General characteristics
- Tonnage: 84-tons TM
- Propulsion: schooner sail
- Sail plan: Schooner-rigged

= Yankee (pilot boat) =

19th-century Sandy Hook pilot boat

The Yankee was a 19th-century Sandy Hook pilot boat built by Holbrook & Adams of Boston in 1848. The schooner was sold to New York pilots and used to pilot vessels to and from the Port of New York. In 1852 the crew of the Yankee received silver medals from the Massachusetts Humane Society for rescuing the captain and mate of the schooner Reaper. The Yankee struck an old wreck and sank 35 miles east of Sandy Hook in 1852. The Ellwood Walter was built to replace her in 1853.

==Construction and service==

The 84-ton pilot boat Yankee was built in 1848 by Holbrook & Adams of Boston. She was put up for sale by Holbrook & Adams, 137 Commercial Street, Boston, on August 30, 1848. She left Boston on September 20, 1848, for the Battery in New York City.

On November 12, 1848, in one of the first cruises, the Yankee No. 7, came across the wrecked schooner Justice in need of help. The steamship Washington and first officer Jas. P. Noyes came to the schooner's assistance and towed her to Newport. Noyes reported that the Yankee did not provide assistance thinking that the schooner's request was not serious.
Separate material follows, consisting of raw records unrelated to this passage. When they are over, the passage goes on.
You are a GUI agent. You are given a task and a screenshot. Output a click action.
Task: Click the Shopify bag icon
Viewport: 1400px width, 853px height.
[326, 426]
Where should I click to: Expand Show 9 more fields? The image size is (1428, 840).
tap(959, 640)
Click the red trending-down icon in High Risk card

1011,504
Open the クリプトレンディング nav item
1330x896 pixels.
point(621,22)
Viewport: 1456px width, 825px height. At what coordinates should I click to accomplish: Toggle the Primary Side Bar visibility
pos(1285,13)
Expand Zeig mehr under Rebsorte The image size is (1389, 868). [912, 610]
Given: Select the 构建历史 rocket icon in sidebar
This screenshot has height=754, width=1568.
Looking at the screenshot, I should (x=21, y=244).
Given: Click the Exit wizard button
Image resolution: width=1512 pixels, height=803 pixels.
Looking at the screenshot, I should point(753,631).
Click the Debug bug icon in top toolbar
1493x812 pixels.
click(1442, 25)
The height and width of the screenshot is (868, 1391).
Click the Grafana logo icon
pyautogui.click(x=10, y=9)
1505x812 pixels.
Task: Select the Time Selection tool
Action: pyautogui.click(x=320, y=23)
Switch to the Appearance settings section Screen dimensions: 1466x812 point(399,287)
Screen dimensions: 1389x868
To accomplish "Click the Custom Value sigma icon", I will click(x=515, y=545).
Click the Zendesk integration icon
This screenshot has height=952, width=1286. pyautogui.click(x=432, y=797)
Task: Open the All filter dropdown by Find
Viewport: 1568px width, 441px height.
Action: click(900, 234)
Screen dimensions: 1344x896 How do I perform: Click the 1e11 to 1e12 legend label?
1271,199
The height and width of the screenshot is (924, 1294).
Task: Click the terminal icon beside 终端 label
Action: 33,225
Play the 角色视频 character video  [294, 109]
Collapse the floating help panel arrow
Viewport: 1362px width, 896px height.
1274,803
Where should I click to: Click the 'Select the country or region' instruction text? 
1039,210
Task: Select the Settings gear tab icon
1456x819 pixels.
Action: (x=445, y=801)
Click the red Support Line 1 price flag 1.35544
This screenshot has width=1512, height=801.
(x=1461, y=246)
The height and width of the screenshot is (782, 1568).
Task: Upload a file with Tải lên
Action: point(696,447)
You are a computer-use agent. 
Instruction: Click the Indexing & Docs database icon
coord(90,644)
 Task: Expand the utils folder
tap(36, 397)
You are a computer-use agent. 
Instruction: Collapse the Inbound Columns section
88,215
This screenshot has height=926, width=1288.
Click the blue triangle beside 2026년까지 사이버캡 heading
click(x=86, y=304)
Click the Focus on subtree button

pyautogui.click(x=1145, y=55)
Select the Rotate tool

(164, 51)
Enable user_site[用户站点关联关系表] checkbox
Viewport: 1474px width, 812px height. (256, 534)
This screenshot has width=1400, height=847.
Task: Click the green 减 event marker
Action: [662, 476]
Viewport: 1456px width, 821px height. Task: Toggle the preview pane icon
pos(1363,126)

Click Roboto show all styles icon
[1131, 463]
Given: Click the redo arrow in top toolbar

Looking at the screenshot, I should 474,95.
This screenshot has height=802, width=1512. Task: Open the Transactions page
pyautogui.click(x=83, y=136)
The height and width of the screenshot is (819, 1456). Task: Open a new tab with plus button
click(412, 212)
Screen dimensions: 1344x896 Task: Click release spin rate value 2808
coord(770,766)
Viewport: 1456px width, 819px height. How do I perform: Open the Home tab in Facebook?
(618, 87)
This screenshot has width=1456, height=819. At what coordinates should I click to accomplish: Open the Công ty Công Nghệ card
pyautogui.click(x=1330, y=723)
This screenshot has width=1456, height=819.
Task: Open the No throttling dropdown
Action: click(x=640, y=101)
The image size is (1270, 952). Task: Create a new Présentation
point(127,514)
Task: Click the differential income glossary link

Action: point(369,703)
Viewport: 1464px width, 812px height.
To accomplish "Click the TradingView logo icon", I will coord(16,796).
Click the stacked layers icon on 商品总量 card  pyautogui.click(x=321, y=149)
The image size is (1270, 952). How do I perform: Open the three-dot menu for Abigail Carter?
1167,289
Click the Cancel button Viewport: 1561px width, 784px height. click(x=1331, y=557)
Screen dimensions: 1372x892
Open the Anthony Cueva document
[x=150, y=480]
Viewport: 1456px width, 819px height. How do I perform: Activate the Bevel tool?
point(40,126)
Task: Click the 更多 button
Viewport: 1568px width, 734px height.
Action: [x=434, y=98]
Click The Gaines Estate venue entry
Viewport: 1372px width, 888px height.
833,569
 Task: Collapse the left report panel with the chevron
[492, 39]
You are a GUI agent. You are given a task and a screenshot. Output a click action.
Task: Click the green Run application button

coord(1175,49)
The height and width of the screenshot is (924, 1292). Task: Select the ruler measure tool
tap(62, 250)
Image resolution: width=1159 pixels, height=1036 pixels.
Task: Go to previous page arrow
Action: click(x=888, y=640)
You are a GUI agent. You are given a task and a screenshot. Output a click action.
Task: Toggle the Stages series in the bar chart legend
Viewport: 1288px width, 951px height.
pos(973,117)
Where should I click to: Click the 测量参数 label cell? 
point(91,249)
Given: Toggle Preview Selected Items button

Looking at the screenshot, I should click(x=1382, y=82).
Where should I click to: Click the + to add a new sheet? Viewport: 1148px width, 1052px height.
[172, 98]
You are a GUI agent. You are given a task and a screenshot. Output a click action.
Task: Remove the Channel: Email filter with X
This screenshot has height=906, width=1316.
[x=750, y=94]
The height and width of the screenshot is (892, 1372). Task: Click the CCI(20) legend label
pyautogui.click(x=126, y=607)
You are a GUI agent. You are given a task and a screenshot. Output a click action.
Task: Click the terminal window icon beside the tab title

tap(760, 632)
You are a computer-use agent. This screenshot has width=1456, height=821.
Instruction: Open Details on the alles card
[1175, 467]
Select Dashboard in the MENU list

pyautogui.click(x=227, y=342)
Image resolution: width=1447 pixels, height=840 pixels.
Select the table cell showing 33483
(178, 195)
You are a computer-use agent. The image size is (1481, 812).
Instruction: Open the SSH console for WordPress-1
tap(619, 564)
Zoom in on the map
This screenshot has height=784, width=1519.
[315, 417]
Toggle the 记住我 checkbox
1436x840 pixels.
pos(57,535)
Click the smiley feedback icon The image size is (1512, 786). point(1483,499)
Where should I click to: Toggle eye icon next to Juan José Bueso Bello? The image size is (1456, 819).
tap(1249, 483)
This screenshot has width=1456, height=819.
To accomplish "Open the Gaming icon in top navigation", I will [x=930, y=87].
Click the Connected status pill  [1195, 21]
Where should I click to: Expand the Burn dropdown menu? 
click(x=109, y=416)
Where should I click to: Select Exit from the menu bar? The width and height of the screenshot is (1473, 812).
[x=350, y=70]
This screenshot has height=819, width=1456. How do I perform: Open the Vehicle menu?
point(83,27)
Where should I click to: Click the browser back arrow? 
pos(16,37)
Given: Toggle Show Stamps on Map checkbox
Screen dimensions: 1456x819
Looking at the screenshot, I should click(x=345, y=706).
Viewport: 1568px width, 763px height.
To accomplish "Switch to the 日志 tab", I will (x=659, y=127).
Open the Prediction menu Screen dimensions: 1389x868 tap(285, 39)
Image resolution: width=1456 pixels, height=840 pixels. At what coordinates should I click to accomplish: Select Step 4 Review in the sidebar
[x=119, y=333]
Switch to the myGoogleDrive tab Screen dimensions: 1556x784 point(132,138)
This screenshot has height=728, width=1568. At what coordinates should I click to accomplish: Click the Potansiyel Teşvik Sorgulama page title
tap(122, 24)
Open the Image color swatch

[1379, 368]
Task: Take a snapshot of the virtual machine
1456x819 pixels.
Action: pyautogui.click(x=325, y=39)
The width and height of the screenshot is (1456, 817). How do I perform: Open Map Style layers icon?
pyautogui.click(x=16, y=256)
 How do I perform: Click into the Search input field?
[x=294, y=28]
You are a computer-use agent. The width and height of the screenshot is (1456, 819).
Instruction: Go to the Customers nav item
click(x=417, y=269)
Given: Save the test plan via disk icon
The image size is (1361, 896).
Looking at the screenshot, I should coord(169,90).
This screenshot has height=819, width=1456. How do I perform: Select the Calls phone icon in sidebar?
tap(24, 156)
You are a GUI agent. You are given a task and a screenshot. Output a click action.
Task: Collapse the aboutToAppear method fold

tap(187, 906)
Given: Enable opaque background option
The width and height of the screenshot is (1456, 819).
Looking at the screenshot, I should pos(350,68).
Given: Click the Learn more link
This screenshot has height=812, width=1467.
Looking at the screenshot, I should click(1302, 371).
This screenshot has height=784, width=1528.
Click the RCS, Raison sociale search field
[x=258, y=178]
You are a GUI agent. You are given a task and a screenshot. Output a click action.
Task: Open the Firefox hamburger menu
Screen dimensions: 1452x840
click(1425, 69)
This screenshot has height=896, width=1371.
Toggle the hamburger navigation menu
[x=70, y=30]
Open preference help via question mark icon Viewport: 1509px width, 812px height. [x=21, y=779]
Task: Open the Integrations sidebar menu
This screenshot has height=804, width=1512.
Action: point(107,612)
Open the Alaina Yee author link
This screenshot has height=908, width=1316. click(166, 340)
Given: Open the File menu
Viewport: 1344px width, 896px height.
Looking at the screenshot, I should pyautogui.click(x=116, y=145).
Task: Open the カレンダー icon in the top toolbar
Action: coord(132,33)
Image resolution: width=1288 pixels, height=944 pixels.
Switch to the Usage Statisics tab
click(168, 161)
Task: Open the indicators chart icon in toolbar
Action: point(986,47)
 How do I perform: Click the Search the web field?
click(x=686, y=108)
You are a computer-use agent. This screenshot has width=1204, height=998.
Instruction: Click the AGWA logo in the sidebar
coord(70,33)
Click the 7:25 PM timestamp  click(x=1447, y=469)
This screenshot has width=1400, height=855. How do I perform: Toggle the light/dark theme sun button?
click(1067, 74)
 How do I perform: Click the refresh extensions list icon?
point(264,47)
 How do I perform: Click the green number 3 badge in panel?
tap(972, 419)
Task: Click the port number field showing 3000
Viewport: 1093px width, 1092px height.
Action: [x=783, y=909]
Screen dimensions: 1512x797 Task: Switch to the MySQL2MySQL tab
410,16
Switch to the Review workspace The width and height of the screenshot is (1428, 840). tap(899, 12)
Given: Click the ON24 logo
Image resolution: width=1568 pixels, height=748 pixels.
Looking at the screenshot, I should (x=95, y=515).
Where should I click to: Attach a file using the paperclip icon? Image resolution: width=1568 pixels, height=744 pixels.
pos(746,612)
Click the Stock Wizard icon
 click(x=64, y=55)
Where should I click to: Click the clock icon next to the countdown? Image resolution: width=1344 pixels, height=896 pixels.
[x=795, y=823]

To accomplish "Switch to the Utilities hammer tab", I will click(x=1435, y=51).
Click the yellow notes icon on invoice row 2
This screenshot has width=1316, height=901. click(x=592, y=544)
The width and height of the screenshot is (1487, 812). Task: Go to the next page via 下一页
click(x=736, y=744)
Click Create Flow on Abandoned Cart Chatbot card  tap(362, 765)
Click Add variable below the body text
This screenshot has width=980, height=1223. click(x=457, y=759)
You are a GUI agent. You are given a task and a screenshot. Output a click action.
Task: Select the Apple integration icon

Captain Clark of the ship James Wright, refused to take a pilot from the pilot boat Yankee, because none of the pilots had grey hair. He wanted an older pilot that had more experience. He even asked them to take off their hats to show their hair. A report of this act of injustice was reported to the editor of the New York Herald on March 28, 1851, by a pilot.

On March 25, 1852, the pilot boat Yankee came across the schooner Reaper of Yarmouth, Massachusetts, that had capsized and sank in a heavy storm off Montauk, New York. The crew of five from the Reaper escaped in a yawl but as they came within twenty yards to the pilot boat the yawl capsized. Captain Isaiah C. Kelley and Frederick Cobb clung to the yawl and were picked up by the Yankee, but the other three men drowned. The pilots on board the Yankee, John Curtis, John Leibby, William J. Murphy and William Champlin, received silver medals from the Massachusetts Humane Society, for rescuing the captain and mate of the schooner Reaper. The medals were presented by the New York Life-Saving Benevolent Association.

== End of service==

On December 3, 1852, the pilot boat Yankee, No. 7, struck an old wreck and sank 35 miles east of Sandy Hook. The men on board escaped in two yawls. One of the yawls got separated in a violent storm and four men were lost. Those that were lost were pilots Henry Budd and John Curtis; crew members Henry Smith and Frederick West. The other yawl was picked up by the pilot boat E. K. Collins. The names of the rescued men were pilots John McGee and Charles W. Harthorn; crew members Andrew Collier, William Gatenby and Thomas Dennis. An attempt was made on December 16, 1852, to search for the sunken wreck. The steam tug Titan was chartered by the Board of Underwriters with pilot William J. Murphy conducting the search. He reported that the wreck was not found within a circle of seventy miles from Fire Island.

The Ellwood Walter was built to replace the Yankee in 1853.